Sometimes, no matter how hard you try, you realize that “Dream U” is not so dreamy after all. Maybe you have discovered that you really want to pursue a degree that is not offered at your current school. Maybe the allure of a big city like New York or Los Angeles (or the boyfriend/girlfriend/bestie you followed to college) is not so alluring after all or, maybe, you have a personal, health, financial or family reason that requires you to be closer to home. If that is the case, it’s time to develop your transfer plan.
- DO reflect on what went wrong: Take a good, hard look at what compelled you to select the school you chose. Be honest about what you thought your wanted in a college and how you thought your current school met those needs. Were you wrong about your assessment of the school or have your requirements changed?
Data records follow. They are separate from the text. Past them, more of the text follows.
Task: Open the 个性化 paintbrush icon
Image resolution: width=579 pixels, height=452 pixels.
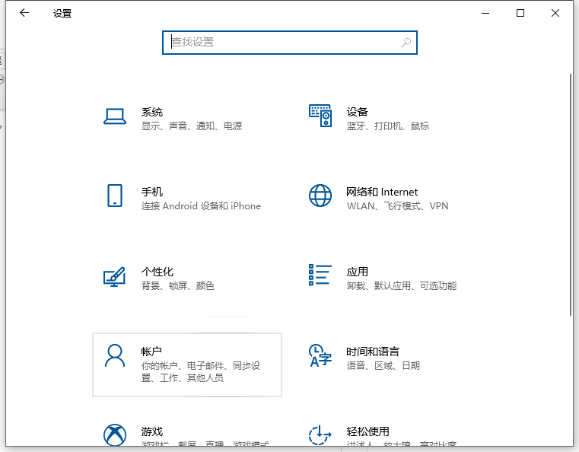Action: coord(114,276)
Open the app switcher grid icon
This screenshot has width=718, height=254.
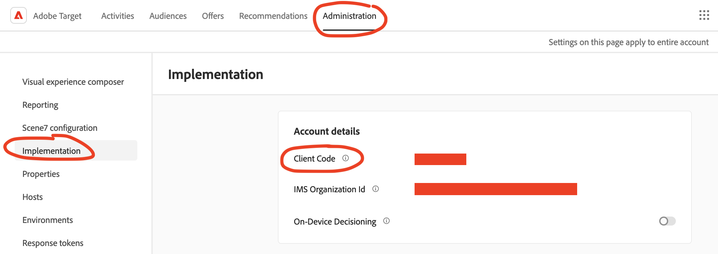click(704, 15)
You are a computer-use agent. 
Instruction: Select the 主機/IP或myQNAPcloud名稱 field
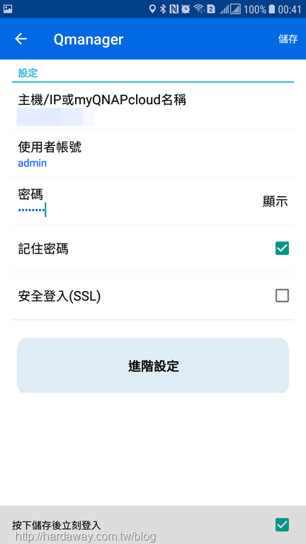pyautogui.click(x=153, y=106)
Simply jumping from school to school without this self-reflection risks making an ill-informed choice again.
- DO reconnect with old suitors: It’s always a good idea to send a lovely thank you note to the admissions officers who advocated on your behalf and offered you a spot in their incoming class, even though you decided to attend. Why? If they wanted you once, they may want you again. Reach out to the schools who accepted you into their freshman class and explain how you made a mistake and how you now realize that their school is really the right school for you.
- DO write a well-crafted personal statement: The key to getting accepted to your transfer school of choice (aside from having strong academics, recommendation letters, demonstration of impact on your community, etc.) is to develop a strong argument for why you chose the school you chose, why you want to transfer and why new school is the right school for you. Read Crafting the Transfer Essay for pointers.
- DON’T be afraid to expand your search: Go back to the drawing board and begin your college search from the beginning (see Part 3: Selecting the Right School). Maybe your initial college list was overly aggressive and you weren’t accepted to the schools you thought you should have been. Or, maybe, once you got to school, you realized you wanted a more academically rigorous curriculum than the one your school offers. Go beyond the rankings, brand name, championship football team or city that you thought was soooo important and really think about the factors that will make your college choice one that will facilitate your growth academically and personally.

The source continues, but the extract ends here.